THE REQUEST » Pick out each line in the entries below that contains the word "Instruction", treating uppercase and lowercase as different, and copy those lines.

MATERIAL FOR THIS TASK »
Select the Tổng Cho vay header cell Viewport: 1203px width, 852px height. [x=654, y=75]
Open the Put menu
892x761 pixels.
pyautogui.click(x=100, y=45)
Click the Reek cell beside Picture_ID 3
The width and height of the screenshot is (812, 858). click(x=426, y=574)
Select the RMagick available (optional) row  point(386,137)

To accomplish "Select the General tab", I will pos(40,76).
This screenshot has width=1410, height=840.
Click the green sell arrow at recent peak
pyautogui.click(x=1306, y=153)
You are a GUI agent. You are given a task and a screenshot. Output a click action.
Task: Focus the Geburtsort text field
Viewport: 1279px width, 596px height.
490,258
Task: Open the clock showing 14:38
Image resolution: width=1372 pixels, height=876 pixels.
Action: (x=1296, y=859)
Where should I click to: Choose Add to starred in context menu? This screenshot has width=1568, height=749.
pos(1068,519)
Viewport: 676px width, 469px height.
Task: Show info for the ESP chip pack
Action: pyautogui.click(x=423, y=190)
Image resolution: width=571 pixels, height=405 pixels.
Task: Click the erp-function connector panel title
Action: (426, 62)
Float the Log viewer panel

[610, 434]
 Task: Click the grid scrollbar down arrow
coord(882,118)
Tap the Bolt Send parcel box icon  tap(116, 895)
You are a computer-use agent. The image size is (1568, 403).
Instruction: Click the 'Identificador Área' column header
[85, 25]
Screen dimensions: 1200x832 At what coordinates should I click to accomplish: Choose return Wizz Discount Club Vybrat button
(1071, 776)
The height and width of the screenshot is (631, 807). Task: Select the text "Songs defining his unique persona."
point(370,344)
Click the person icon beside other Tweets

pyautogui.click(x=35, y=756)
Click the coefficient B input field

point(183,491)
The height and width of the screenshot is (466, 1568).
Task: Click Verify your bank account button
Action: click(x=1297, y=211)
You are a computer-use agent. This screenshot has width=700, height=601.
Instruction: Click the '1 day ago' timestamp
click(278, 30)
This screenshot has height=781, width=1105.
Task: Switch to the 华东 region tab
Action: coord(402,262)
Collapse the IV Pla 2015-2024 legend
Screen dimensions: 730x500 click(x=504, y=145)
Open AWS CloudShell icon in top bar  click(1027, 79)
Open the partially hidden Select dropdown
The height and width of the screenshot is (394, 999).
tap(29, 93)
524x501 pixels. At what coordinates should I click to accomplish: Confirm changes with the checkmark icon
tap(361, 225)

REPLY TO THE EXERCISE »
Instruction: Click the 'Identificador Área' column header
Instruction: Click the '1 day ago' timestamp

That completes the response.